--- Brief 1 ---
Name every person mentioned in the article on Jim Lampley.
--- Brief 2 ---
In the article on Jim Lampley, copy the passage starting with "Jim Lampley, the" and going on through "his distinctive voice.".

--- Extract to read ---
=== Section Start ===
Jim Lampley, the Hall of Fame boxing announcer, arrived in Las Vegas this week to work his first fight in five years.

“I was mobbed by four people in the MGM Grand hotel lobby,’’ he deadpanned.

On Saturday night, he’ll be at T-Mobile Arena for the super middleweight bout between Canelo Alvarez and Jermell Charlo. But those watching the bout on pay-per-view will not hear his distinctive voice.

Rather than calling the fight, Lampley, 74, will co-host a live viewer chat on PPV.COM, an app that livestreams pay-per-view events. PPV.COM will offer the Showtime fight for $84.99 – and, for no extra charge, the viewer chat. He will be paired with Lance Pugmire, an award-winning journalist.

The live chat shows up on the screen by default.

“The only fly in the ointment is I’m a very slow typist,’’ Lampley told USA TODAY Sports. “I talk faster than almost anybody. But, typing, not exactly.’’

A typist will be on standby for Lampley, said Dale Hopkins, president and CEO of In Demand, parent company of PPV.COM. which launched in 2021.

"I don't want to lose any of him in typing,'' she texted. "It’s pretty fast and furious and I want to capture Jim.''

Jim Lampley and Donald Trump on same broadcast team?
=== Section End ===
--- Dataset extract ---
=== Section Start ===
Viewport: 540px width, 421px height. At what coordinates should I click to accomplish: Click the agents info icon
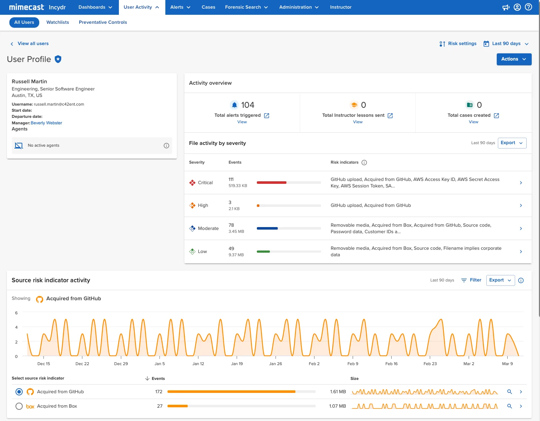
=== Section End ===
--- Written response 1 ---
Jim Lampley, Canelo Alvarez, Jermell Charlo, Lance Pugmire, Dale Hopkins, Donald Trump

--- Written response 2 ---
Jim Lampley, the Hall of Fame boxing announcer, arrived in Las Vegas this week to work his first fight in five years.

“I was mobbed by four people in the MGM Grand hotel lobby,’’ he deadpanned.

On Saturday night, he’ll be at T-Mobile Arena for the super middleweight bout between Canelo Alvarez and Jermell Charlo. But those watching the bout on pay-per-view will not hear his distinctive voice.